É a força das canções, o grande suporte de "The Joshua Tree". Elas constroem aquela que é, acima de tudo, uma carta de amor ao imaginário americano. É sobre isso que Bono prega. Note-se que tal não significa necessariamente uma carta de amor à América de então e muito menos à política de Reagan, como é bem notório em "Bullet The Blue Sky". É mais uma carta de amor aos desertos ("I'll show you a place high on a desert plain"), às cidades ("I have scaled these city walls, only to be with you") e ao sonho americano ("She is liberty and she comes to rescue me, hope, faith, her vanity"). E eis que chegámos à palavra-chave que melhor define o álbum: esperança. Esperança é o sentimento que conduz todo um álbum intenso em imagens (vide as chamas de "Bullet The Blue Sky") e intenso em sentimentos de quem vive nessas imagens. Numa altura que o mundo vive uma relação de amor-ódio com a América, o álbum ganha "The Joshua Tree" uma renovada relevância actual. 

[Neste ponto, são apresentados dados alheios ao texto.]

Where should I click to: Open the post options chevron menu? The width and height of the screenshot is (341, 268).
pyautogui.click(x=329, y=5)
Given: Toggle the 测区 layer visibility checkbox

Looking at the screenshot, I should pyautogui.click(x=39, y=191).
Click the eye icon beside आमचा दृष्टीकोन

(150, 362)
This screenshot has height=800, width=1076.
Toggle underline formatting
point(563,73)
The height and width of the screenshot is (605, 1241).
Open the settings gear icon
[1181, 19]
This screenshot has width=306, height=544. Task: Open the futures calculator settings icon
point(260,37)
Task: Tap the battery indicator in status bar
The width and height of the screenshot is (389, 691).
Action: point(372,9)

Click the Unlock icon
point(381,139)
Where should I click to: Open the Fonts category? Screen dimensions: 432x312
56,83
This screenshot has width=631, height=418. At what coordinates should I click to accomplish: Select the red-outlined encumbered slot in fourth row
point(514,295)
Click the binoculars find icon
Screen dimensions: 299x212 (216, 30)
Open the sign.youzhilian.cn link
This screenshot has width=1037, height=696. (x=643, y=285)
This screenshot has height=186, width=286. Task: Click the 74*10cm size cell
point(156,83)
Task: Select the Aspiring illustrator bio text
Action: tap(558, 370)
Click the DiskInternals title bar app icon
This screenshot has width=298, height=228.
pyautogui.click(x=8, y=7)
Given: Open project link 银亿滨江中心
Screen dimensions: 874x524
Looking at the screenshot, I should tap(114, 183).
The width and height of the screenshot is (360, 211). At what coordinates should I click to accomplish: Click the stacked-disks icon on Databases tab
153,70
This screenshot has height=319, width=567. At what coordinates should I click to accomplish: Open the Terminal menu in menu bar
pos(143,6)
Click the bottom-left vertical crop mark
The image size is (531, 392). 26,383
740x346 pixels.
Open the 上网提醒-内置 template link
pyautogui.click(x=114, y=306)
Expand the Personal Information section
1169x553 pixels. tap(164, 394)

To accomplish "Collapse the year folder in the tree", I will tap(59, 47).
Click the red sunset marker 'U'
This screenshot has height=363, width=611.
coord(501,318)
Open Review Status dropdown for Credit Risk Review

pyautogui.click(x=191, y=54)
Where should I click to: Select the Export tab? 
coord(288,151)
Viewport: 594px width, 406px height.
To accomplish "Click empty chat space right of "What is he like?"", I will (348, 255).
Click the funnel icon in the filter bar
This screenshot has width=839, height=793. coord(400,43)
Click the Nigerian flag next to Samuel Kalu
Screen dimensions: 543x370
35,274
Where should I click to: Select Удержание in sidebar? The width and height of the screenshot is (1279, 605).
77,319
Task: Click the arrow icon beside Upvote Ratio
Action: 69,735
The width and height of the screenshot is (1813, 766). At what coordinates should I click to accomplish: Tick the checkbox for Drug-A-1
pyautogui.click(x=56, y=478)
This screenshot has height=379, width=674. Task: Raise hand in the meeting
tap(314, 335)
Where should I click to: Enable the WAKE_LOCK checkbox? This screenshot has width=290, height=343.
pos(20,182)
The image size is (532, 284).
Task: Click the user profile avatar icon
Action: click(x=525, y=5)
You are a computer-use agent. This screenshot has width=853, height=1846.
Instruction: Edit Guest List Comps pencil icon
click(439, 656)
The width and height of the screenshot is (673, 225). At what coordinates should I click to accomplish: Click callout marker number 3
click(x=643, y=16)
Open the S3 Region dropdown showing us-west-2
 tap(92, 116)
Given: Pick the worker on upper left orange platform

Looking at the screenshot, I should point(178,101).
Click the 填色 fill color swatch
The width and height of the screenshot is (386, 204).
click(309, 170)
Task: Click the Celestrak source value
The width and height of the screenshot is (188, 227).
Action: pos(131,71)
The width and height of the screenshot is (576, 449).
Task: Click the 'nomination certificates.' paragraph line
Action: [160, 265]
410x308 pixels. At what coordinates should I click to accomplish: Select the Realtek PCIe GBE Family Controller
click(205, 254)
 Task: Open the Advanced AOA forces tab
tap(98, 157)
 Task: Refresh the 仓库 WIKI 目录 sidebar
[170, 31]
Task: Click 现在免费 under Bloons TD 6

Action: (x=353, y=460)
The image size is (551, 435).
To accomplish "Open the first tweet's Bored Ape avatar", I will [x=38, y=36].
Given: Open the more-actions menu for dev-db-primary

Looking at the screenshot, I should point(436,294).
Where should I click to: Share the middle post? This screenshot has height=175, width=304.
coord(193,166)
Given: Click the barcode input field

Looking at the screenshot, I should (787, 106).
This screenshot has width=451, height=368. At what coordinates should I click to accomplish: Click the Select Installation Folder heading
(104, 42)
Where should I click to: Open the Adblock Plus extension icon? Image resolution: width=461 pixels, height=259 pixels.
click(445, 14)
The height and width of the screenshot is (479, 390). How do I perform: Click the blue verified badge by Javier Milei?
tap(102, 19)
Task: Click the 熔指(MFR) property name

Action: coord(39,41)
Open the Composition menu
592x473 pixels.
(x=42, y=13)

Mas mais que a política, que pouco ou nada interessa para quem ouve música, é a forma como as canções de "The Joshua Tree" ainda ressoam no público o que mantém o álbum relevante. Não importa se Bono apoia o Pence ou critica o Trump, porque no fim do dia o que interessa é aquela noite em que dançámos agarradinhos ao som de "With Or Without You"; ou quando gritámos com um amigo a plenos pulmões, abraçados e já com os copos, que "as ruas não têm nome" enquanto fazíamos juras de amizade eterna; ou quando sozinhos ouvimos o Lado 2, de canções desconhecidas e "só nossas" e de repente deixámos de estar sozinhos. Momentos que marcam, memórias que ficam e que eternizam "The Joshua Tree".

O grande paradoxo de "The Joshua Tree" encerra no título de um dos seus três hits: "I Still Haven't Found What I'm Looking For". Porquê? Porque como diria o José Hermano Saraiva, foi aqui, foi exactamente aqui que os U2 encontraram aquilo que procuraram toda a sua carreira. E foi daqui que passaram os 10 anos seguintes a tentar fugir com "Achtung Baby", "Zooropa", "Pop" e "Passengers", depois de esgotarem a fórmula em "Rattle And Hum"; e foi aqui que tentaram desesperadamente voltar depois disso, com os mais melódicos "All That You Can't Leave Behind" e "How To Dismantle An Atomic Bomb". Por fim, este ano os U2 voltam sem medos às suas origens e voltam a levar o álbum quintessencial da sua discografia à estrada numa digressão que, para mal de nós, não passará por Portugal. Quem não tem com saudades de uma noite ao relento na BP?